» **Stated goal**:
Reproduce the following records line for line, with no changes.

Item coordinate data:
------------------------------

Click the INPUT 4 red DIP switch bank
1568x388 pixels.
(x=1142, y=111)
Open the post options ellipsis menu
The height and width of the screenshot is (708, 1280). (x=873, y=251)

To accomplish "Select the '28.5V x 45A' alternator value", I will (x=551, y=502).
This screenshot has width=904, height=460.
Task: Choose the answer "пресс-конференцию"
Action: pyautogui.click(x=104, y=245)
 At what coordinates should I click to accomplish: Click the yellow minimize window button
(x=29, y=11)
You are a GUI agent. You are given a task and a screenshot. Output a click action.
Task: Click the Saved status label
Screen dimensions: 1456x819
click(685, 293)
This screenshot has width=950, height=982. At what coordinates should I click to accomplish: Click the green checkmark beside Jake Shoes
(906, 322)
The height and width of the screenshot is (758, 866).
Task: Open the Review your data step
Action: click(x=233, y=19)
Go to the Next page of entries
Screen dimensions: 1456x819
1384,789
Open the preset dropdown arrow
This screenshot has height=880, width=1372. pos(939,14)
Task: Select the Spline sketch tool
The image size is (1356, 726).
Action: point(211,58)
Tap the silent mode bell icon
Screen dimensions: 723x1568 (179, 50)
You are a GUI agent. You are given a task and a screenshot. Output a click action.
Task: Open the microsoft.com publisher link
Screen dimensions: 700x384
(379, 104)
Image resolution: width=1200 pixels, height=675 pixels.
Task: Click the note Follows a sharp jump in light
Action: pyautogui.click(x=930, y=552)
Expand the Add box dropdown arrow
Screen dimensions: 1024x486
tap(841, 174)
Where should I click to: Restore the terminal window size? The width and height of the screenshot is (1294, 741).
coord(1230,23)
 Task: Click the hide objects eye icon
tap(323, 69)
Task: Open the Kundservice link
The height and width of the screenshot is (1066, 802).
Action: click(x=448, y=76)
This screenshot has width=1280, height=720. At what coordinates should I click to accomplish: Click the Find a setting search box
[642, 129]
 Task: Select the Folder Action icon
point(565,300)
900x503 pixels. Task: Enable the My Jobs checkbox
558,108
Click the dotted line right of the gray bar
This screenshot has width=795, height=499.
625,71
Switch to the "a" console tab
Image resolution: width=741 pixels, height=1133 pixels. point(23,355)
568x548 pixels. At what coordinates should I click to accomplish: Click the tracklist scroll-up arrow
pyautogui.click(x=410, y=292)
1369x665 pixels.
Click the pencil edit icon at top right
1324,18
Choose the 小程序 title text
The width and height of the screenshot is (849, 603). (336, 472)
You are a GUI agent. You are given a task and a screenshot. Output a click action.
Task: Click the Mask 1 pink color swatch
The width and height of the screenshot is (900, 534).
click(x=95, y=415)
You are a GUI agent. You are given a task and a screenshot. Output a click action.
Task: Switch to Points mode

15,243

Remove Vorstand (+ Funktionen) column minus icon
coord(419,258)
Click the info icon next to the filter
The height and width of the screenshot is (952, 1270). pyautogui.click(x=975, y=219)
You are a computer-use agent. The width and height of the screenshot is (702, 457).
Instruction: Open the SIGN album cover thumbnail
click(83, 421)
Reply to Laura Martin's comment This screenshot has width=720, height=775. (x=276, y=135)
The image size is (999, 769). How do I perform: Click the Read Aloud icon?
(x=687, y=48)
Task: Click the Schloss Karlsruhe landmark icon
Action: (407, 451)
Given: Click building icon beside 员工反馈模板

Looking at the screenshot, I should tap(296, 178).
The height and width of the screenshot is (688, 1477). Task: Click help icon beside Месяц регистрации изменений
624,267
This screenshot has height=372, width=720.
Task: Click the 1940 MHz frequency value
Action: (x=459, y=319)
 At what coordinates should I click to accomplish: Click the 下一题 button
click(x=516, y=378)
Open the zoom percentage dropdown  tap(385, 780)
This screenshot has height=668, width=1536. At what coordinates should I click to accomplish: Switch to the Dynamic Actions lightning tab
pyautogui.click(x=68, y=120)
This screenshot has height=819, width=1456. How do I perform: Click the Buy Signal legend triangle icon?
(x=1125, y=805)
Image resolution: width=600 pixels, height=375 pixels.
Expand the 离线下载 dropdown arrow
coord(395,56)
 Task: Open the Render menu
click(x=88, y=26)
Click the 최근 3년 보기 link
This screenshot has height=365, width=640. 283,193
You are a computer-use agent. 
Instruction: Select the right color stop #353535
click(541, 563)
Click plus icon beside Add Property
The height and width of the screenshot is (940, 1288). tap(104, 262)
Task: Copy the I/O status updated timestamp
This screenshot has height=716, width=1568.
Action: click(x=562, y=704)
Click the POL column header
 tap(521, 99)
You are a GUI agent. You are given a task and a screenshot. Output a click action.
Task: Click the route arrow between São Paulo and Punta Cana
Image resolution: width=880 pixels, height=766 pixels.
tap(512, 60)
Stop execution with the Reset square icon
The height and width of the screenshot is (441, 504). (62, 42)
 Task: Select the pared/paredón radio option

------------------------------

» **Result of the exercise**:
Click the INPUT 4 red DIP switch bank
1568x388 pixels.
(x=1142, y=111)
Open the post options ellipsis menu
The height and width of the screenshot is (708, 1280). (x=873, y=251)

To accomplish "Select the '28.5V x 45A' alternator value", I will (x=551, y=502).
This screenshot has width=904, height=460.
Task: Choose the answer "пресс-конференцию"
Action: pyautogui.click(x=104, y=245)
 At what coordinates should I click to accomplish: Click the yellow minimize window button
(x=29, y=11)
You are a GUI agent. You are given a task and a screenshot. Output a click action.
Task: Click the Saved status label
Screen dimensions: 1456x819
click(685, 293)
This screenshot has width=950, height=982. At what coordinates should I click to accomplish: Click the green checkmark beside Jake Shoes
(906, 322)
The height and width of the screenshot is (758, 866).
Task: Open the Review your data step
Action: click(x=233, y=19)
Go to the Next page of entries
Screen dimensions: 1456x819
1384,789
Open the preset dropdown arrow
This screenshot has height=880, width=1372. pos(939,14)
Task: Select the Spline sketch tool
The image size is (1356, 726).
Action: point(211,58)
Tap the silent mode bell icon
Screen dimensions: 723x1568 (179, 50)
You are a GUI agent. You are given a task and a screenshot. Output a click action.
Task: Open the microsoft.com publisher link
Screen dimensions: 700x384
(379, 104)
Image resolution: width=1200 pixels, height=675 pixels.
Task: Click the note Follows a sharp jump in light
Action: pyautogui.click(x=930, y=552)
Expand the Add box dropdown arrow
Screen dimensions: 1024x486
tap(841, 174)
Where should I click to: Restore the terminal window size? The width and height of the screenshot is (1294, 741).
coord(1230,23)
 Task: Click the hide objects eye icon
tap(323, 69)
Task: Open the Kundservice link
The height and width of the screenshot is (1066, 802).
Action: click(x=448, y=76)
This screenshot has width=1280, height=720. At what coordinates should I click to accomplish: Click the Find a setting search box
[642, 129]
 Task: Select the Folder Action icon
point(565,300)
900x503 pixels. Task: Enable the My Jobs checkbox
558,108
Click the dotted line right of the gray bar
This screenshot has width=795, height=499.
625,71
Switch to the "a" console tab
Image resolution: width=741 pixels, height=1133 pixels. point(23,355)
568x548 pixels. At what coordinates should I click to accomplish: Click the tracklist scroll-up arrow
pyautogui.click(x=410, y=292)
1369x665 pixels.
Click the pencil edit icon at top right
1324,18
Choose the 小程序 title text
The width and height of the screenshot is (849, 603). (336, 472)
You are a GUI agent. You are given a task and a screenshot. Output a click action.
Task: Click the Mask 1 pink color swatch
The width and height of the screenshot is (900, 534).
click(x=95, y=415)
You are a GUI agent. You are given a task and a screenshot. Output a click action.
Task: Switch to Points mode

15,243

Remove Vorstand (+ Funktionen) column minus icon
coord(419,258)
Click the info icon next to the filter
The height and width of the screenshot is (952, 1270). pyautogui.click(x=975, y=219)
You are a computer-use agent. The width and height of the screenshot is (702, 457).
Instruction: Open the SIGN album cover thumbnail
click(83, 421)
Reply to Laura Martin's comment This screenshot has width=720, height=775. (x=276, y=135)
The image size is (999, 769). How do I perform: Click the Read Aloud icon?
(x=687, y=48)
Task: Click the Schloss Karlsruhe landmark icon
Action: (407, 451)
Given: Click building icon beside 员工反馈模板

Looking at the screenshot, I should tap(296, 178).
The height and width of the screenshot is (688, 1477). Task: Click help icon beside Месяц регистрации изменений
624,267
This screenshot has height=372, width=720.
Task: Click the 1940 MHz frequency value
Action: (x=459, y=319)
 At what coordinates should I click to accomplish: Click the 下一题 button
click(x=516, y=378)
Open the zoom percentage dropdown  tap(385, 780)
This screenshot has height=668, width=1536. At what coordinates should I click to accomplish: Switch to the Dynamic Actions lightning tab
pyautogui.click(x=68, y=120)
This screenshot has height=819, width=1456. How do I perform: Click the Buy Signal legend triangle icon?
(x=1125, y=805)
Image resolution: width=600 pixels, height=375 pixels.
Expand the 离线下载 dropdown arrow
coord(395,56)
 Task: Open the Render menu
click(x=88, y=26)
Click the 최근 3년 보기 link
This screenshot has height=365, width=640. 283,193
You are a computer-use agent. 
Instruction: Select the right color stop #353535
click(541, 563)
Click plus icon beside Add Property
The height and width of the screenshot is (940, 1288). tap(104, 262)
Task: Copy the I/O status updated timestamp
This screenshot has height=716, width=1568.
Action: click(x=562, y=704)
Click the POL column header
 tap(521, 99)
You are a GUI agent. You are given a task and a screenshot. Output a click action.
Task: Click the route arrow between São Paulo and Punta Cana
Image resolution: width=880 pixels, height=766 pixels.
tap(512, 60)
Stop execution with the Reset square icon
The height and width of the screenshot is (441, 504). (62, 42)
 Task: Select the pared/paredón radio option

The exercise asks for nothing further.